“Then the embezzler is in Peru, all right, all right!” laughed Carl.
“But Peru is a very large country,” suggested Mr. Havens.
“There’s a good deal of land in the country,” agreed Jimmie. “When you come to measure the soil that stands up on end, I guess you’d find Peru about as large as the United States of America!”
“What are the prospects?” asked Mellen. “What I mean,” he continued, “is this: Can you put your finger on any one spot on the map of Peru and say—look there first for Redfern.”
“Yes,” replied Mr. Havens, “I think I can. If you ask me to do it, I’ll just cover Lake Titicaca with my thumb and tell you to pull Redfern out of the water as soon as you get to that part of old Incaland!”
“Je-rusalem!” exclaimed Jimmie. “And that takes us right down to the haunted temple!”
“What kind of a lake is this Titicaca?” asked Glenn.

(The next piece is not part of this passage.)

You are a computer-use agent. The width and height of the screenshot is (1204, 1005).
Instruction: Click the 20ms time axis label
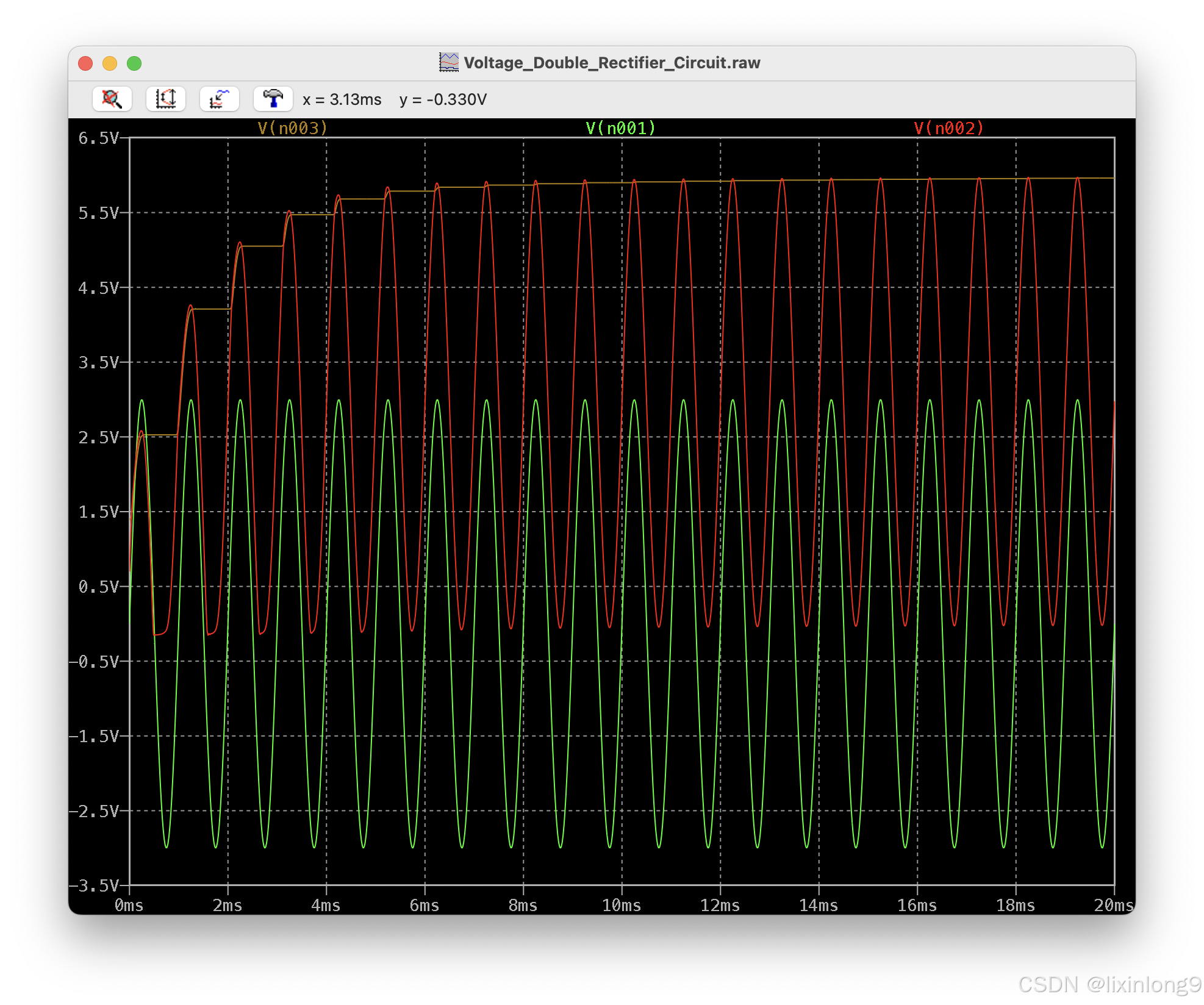pos(1114,906)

“Don’t you ever read anything except base-ball stories and police court records?” asked Ben, turning to his friend. “Before I was seven years old I knew that Lake Titicaca is larger than Lake Erie; that it is five inches higher in the summer than in the winter, and that the longer you keep a piece of iron or steel in it the brighter it will become.”
“Is it a fact that the waters of this lake do not rust metal?” asked Mellen. “That seems to me to be a peculiar circumstance.”
“I have often heard it stated as a fact,” replied Mr. Havens.